M. Darwish¹, K. Maxwell², H. Barcomb², H. Bradley¹, D. DeKarske¹, K. Bishop¹, S. Stankovic¹, J. Passarell²; ¹Acadia Pharmaceuticals Inc., San Diego, CA, USA, ²Simulations Plus Inc., Buffalo, NY, USA.

Background: Trofinetide was developed as a treatment for Rett syndrome (RTT). Previous trofinetide population pharmacokinetic (popPK) modeling confirmed weight-based banded dosing in the phase 3 placebo-controlled LAVENDER study in females with RTT aged 5-20 years would achieve target therapeutic exposure range (area under curve 0-12 hours at steady-state [AUC0-12,ss] = 800−1200 µg*h/mL).

Methods: A previous popPK model (n=13 studies) was updated with the phase 2/3 DAFFODIL study (NCT04988867) in females with RTT aged 2-4 years receiving weight-based open-label trofinetide dosing (≥9-12 kg = 5 g BID; ≥12-20 kg = 6 g BID). Individual trofinetide exposure parameters were estimated to confirm target exposure achievement in DAFFODIL. Exposure values versus select treatment-emergent adverse events (TEAEs) in DAFFODIL were compared with two phase 2 studies and LAVENDER.

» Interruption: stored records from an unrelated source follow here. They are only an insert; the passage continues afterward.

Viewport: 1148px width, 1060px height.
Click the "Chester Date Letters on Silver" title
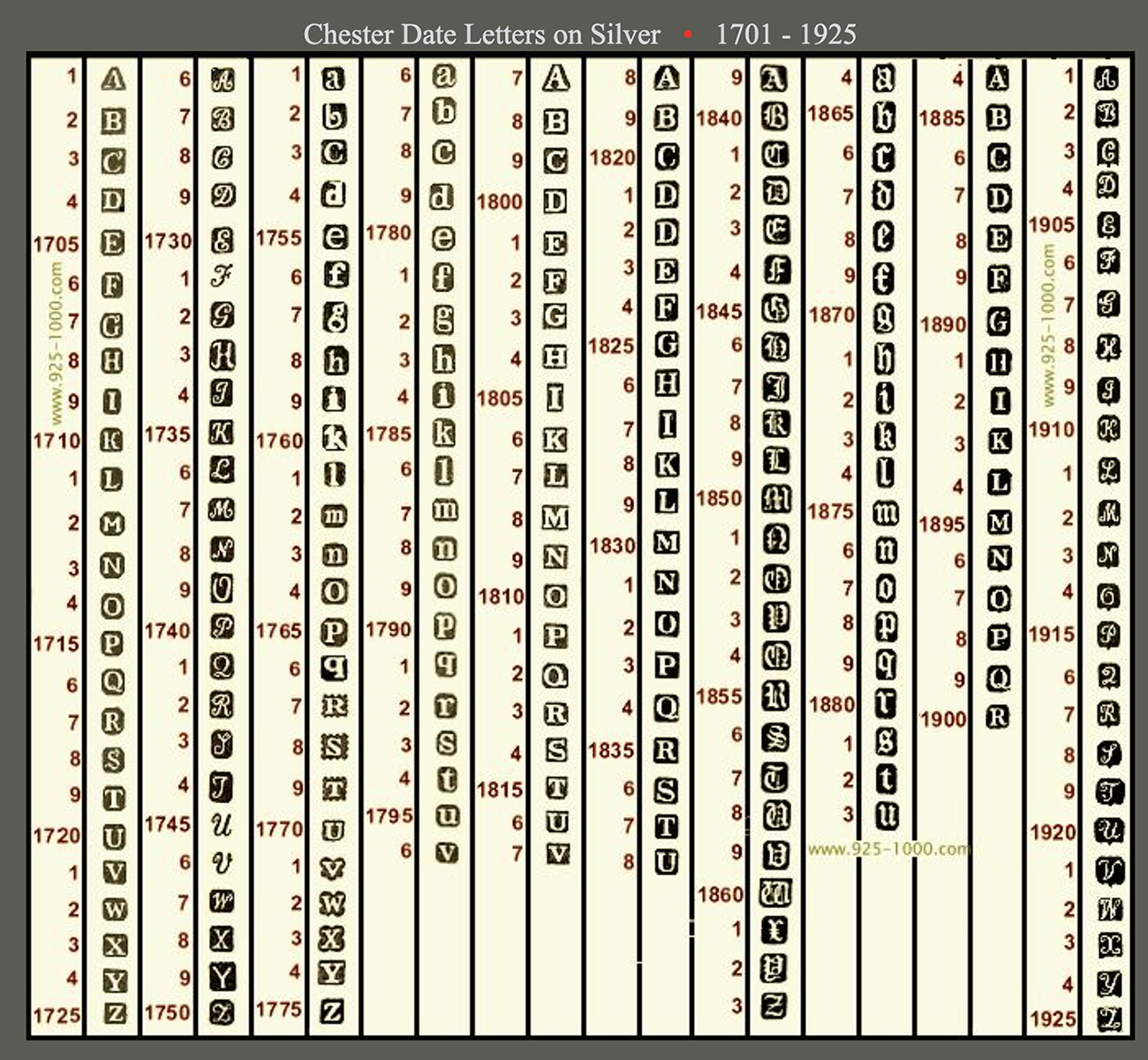(481, 34)
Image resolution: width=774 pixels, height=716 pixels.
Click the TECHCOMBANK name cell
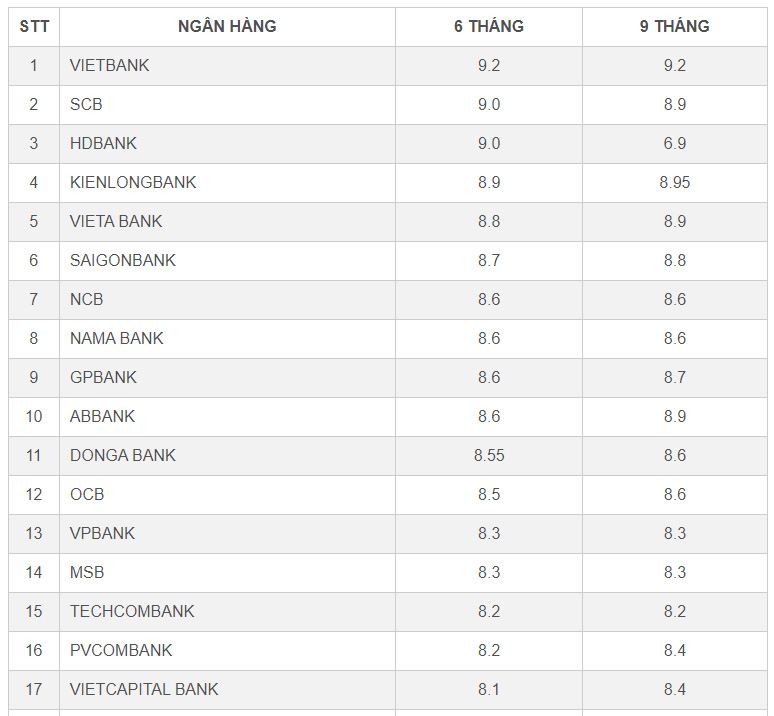tap(132, 612)
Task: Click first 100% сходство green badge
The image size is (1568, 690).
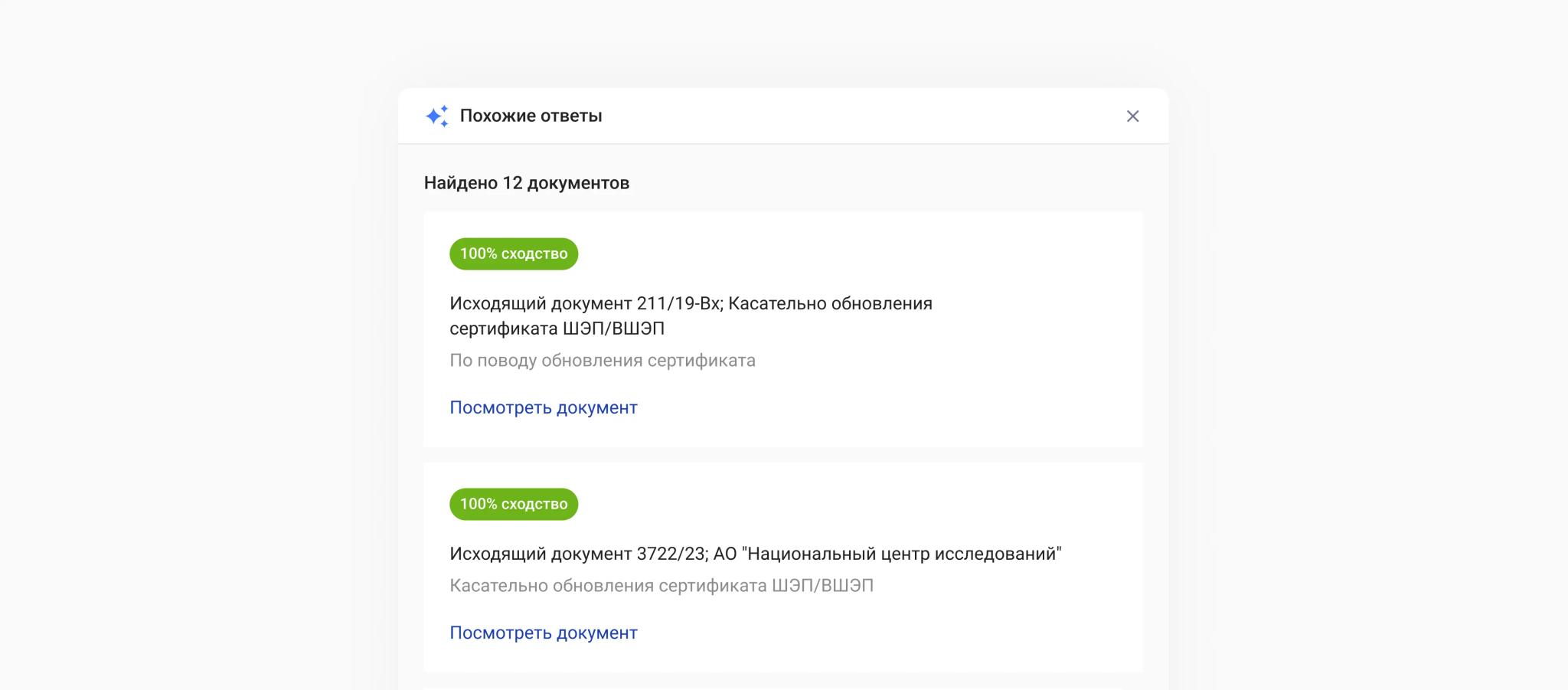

Results: Exposure parameters (AUC0-12,ss) in DAFFODIL were within target range and similar to LAVENDER (Figure). TEAEs of diarrhea and vomiting were exposure dependent in LAVENDER. Exposure ranges with TEAEs in DAFFODIL were within those observed in the previous studies.

Conclusion: Weight-based banded trofinetide dosing for females with RTT aged 2–4 years achieved targeted exposure as evaluated in LAVENDER and there were no additional safety concerns.